WHAT THIS TASK INVOLVES:
Before anything else, copy every record below exactly as it stands.

[Pixel coordinate grounding data]
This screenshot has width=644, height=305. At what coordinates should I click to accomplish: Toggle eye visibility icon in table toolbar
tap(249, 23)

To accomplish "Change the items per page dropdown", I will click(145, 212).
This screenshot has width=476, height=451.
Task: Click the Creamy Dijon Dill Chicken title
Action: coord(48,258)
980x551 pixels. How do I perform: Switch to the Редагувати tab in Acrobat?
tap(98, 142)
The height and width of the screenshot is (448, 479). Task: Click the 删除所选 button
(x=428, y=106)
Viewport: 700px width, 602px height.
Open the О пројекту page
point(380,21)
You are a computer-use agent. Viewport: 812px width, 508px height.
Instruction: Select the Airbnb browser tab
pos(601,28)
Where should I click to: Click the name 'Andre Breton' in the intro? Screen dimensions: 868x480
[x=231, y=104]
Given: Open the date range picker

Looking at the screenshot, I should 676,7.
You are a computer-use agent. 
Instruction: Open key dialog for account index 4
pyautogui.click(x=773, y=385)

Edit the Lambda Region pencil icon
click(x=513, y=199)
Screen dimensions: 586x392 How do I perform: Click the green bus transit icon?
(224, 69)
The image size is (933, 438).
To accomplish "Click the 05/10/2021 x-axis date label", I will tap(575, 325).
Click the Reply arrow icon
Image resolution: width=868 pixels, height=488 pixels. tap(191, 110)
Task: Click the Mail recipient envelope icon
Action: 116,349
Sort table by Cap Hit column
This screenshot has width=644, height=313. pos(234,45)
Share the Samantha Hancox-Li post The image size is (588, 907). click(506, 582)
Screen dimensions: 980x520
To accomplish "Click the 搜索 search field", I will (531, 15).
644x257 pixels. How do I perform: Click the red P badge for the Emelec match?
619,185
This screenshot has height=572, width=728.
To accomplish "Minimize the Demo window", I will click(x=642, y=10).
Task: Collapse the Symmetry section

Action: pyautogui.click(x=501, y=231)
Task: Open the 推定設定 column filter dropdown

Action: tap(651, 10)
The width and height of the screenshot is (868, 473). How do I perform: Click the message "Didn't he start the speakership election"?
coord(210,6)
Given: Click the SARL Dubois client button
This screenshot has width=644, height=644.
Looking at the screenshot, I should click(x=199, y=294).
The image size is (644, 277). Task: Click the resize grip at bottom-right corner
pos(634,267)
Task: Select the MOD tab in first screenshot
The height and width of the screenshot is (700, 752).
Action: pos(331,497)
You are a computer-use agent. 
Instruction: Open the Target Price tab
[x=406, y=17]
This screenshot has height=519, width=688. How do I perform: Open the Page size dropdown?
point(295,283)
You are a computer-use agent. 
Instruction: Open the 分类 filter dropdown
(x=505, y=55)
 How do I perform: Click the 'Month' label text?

SOLUTION FOR THIS TASK:
This screenshot has width=644, height=305. At what coordinates should I click to accomplish: Toggle eye visibility icon in table toolbar
tap(249, 23)

To accomplish "Change the items per page dropdown", I will click(145, 212).
This screenshot has width=476, height=451.
Task: Click the Creamy Dijon Dill Chicken title
Action: coord(48,258)
980x551 pixels. How do I perform: Switch to the Редагувати tab in Acrobat?
tap(98, 142)
The height and width of the screenshot is (448, 479). Task: Click the 删除所选 button
(x=428, y=106)
Viewport: 700px width, 602px height.
Open the О пројекту page
point(380,21)
You are a computer-use agent. Viewport: 812px width, 508px height.
Instruction: Select the Airbnb browser tab
pos(601,28)
Where should I click to: Click the name 'Andre Breton' in the intro? Screen dimensions: 868x480
[x=231, y=104]
Given: Open the date range picker

Looking at the screenshot, I should 676,7.
You are a computer-use agent. 
Instruction: Open key dialog for account index 4
pyautogui.click(x=773, y=385)

Edit the Lambda Region pencil icon
click(x=513, y=199)
Screen dimensions: 586x392 How do I perform: Click the green bus transit icon?
(224, 69)
The image size is (933, 438).
To accomplish "Click the 05/10/2021 x-axis date label", I will tap(575, 325).
Click the Reply arrow icon
Image resolution: width=868 pixels, height=488 pixels. tap(191, 110)
Task: Click the Mail recipient envelope icon
Action: 116,349
Sort table by Cap Hit column
This screenshot has width=644, height=313. pos(234,45)
Share the Samantha Hancox-Li post The image size is (588, 907). click(506, 582)
Screen dimensions: 980x520
To accomplish "Click the 搜索 search field", I will (531, 15).
644x257 pixels. How do I perform: Click the red P badge for the Emelec match?
619,185
This screenshot has height=572, width=728.
To accomplish "Minimize the Demo window", I will click(x=642, y=10).
Task: Collapse the Symmetry section

Action: pyautogui.click(x=501, y=231)
Task: Open the 推定設定 column filter dropdown

Action: tap(651, 10)
The width and height of the screenshot is (868, 473). How do I perform: Click the message "Didn't he start the speakership election"?
coord(210,6)
Given: Click the SARL Dubois client button
This screenshot has width=644, height=644.
Looking at the screenshot, I should click(x=199, y=294).
The image size is (644, 277). Task: Click the resize grip at bottom-right corner
pos(634,267)
Task: Select the MOD tab in first screenshot
The height and width of the screenshot is (700, 752).
Action: pos(331,497)
You are a computer-use agent. 
Instruction: Open the Target Price tab
[x=406, y=17]
This screenshot has height=519, width=688. How do I perform: Open the Page size dropdown?
point(295,283)
You are a computer-use agent. 
Instruction: Open the 分类 filter dropdown
(x=505, y=55)
 How do I perform: Click the 'Month' label text?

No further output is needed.